Data to examine>
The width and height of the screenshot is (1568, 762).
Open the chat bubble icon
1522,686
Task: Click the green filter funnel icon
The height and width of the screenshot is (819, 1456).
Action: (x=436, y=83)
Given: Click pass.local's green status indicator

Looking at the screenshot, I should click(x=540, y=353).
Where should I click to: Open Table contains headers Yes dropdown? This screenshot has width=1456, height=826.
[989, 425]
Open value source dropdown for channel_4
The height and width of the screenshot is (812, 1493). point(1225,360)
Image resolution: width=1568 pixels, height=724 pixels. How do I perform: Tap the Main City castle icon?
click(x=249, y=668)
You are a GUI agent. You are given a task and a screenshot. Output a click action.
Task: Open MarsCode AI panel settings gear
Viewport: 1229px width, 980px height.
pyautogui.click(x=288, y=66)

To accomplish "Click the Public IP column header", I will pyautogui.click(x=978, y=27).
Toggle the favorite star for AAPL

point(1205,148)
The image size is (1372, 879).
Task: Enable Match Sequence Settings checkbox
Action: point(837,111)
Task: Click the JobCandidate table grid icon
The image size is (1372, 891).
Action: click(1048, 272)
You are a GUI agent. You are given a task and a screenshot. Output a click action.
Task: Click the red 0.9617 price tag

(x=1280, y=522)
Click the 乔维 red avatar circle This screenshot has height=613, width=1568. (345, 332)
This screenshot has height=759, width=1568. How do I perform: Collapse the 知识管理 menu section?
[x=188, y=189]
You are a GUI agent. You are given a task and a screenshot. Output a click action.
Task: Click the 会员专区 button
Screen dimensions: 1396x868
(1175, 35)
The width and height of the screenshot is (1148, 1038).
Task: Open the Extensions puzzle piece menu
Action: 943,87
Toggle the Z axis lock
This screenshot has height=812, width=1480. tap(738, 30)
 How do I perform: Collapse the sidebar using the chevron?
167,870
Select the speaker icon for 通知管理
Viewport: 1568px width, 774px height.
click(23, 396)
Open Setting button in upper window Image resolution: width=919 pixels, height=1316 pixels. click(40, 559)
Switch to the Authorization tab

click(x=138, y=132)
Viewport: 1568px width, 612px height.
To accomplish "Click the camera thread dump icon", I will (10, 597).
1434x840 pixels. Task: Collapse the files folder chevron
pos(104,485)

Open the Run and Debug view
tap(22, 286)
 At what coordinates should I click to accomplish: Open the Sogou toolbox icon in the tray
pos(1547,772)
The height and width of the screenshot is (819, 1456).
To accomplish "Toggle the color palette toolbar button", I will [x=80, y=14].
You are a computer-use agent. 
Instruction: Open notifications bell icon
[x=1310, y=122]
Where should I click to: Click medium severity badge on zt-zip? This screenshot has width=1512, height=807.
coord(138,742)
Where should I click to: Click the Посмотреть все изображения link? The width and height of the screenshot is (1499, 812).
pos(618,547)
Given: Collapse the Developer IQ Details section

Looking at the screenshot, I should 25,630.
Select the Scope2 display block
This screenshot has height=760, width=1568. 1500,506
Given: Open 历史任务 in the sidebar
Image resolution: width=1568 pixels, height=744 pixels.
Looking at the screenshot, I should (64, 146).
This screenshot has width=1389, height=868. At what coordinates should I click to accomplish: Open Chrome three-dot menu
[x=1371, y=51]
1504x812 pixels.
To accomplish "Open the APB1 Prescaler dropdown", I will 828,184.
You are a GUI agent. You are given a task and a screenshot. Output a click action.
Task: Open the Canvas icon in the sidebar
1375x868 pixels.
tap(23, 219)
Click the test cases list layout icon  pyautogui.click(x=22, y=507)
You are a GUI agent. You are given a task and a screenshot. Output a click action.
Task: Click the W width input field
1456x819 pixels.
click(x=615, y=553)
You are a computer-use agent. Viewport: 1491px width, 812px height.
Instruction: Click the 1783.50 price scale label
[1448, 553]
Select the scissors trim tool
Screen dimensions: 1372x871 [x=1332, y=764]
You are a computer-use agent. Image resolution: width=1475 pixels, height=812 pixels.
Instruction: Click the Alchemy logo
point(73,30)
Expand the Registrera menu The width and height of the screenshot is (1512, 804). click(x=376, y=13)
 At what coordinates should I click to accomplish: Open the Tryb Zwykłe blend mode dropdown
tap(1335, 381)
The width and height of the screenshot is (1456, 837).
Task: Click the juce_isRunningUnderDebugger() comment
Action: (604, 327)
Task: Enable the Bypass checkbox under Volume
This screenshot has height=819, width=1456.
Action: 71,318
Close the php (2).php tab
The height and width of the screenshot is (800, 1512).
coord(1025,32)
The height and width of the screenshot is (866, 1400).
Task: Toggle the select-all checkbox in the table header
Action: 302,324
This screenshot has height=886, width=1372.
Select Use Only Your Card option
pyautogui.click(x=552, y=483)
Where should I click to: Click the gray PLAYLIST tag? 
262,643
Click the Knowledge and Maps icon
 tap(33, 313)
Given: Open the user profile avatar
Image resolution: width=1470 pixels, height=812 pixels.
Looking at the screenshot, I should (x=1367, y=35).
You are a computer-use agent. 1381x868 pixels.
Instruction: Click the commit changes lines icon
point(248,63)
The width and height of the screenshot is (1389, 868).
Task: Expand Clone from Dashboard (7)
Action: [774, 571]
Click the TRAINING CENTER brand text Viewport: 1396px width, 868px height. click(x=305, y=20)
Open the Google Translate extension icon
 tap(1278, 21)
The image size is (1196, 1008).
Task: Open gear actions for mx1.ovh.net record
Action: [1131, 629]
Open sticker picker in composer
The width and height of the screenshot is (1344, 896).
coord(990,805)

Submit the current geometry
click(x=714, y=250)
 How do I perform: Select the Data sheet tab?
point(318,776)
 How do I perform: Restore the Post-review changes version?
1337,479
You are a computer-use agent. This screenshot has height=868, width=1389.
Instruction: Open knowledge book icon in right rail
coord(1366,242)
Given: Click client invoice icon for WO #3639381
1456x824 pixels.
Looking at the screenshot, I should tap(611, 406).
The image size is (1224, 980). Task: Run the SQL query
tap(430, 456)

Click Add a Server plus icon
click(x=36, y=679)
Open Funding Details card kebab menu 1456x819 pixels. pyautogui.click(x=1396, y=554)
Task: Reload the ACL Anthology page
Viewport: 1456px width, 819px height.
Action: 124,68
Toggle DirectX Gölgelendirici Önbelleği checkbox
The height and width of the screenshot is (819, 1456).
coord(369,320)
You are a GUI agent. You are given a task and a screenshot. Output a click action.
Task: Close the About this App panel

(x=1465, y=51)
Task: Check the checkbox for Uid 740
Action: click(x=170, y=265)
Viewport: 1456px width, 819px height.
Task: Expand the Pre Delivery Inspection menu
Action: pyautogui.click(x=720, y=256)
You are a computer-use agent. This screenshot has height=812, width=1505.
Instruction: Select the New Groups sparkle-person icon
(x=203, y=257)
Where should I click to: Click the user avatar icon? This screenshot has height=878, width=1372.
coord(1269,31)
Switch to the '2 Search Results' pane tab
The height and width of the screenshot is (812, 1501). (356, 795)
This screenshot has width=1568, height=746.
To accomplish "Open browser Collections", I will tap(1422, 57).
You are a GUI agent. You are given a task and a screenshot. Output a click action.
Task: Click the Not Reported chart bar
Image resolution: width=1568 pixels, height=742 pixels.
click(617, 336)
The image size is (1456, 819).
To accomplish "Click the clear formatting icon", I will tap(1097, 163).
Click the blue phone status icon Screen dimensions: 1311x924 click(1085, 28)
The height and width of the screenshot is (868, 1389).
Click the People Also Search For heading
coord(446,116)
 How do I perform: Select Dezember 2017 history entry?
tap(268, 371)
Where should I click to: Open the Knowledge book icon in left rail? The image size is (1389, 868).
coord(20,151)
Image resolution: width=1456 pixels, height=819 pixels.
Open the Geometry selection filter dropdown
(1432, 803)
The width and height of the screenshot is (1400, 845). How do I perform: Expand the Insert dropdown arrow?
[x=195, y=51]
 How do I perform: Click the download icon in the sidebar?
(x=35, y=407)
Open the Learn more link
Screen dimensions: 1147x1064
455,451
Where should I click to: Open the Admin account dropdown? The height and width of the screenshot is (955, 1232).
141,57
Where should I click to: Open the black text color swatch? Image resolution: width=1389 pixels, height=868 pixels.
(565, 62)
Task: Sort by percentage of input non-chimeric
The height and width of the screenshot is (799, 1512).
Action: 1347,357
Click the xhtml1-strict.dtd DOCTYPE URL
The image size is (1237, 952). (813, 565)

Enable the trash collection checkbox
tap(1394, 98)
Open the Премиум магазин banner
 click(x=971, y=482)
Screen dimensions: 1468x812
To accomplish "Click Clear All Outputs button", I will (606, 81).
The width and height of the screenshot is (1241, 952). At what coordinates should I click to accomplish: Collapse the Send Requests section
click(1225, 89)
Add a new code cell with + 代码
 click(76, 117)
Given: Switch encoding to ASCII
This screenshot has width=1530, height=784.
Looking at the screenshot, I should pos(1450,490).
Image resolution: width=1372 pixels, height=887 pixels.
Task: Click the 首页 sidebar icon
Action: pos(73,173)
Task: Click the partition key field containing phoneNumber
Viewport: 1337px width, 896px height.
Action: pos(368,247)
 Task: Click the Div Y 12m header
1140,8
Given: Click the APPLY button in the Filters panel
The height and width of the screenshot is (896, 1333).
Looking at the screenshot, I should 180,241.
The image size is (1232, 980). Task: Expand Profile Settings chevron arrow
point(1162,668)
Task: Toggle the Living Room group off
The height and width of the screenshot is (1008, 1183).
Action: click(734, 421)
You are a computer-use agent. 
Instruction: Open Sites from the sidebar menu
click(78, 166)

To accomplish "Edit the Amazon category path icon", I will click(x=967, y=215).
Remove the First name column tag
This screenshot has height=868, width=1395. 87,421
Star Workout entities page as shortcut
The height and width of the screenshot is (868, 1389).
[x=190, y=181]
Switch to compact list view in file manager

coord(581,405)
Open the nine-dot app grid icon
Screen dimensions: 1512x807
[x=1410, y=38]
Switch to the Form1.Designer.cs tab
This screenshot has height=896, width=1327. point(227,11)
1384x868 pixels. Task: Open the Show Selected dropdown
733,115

What is expected> What lines in the material above hold the word "input"? Pull them out.

Output of the task>
Task: Click the W width input field
Task: Sort by percentage of input non-chimeric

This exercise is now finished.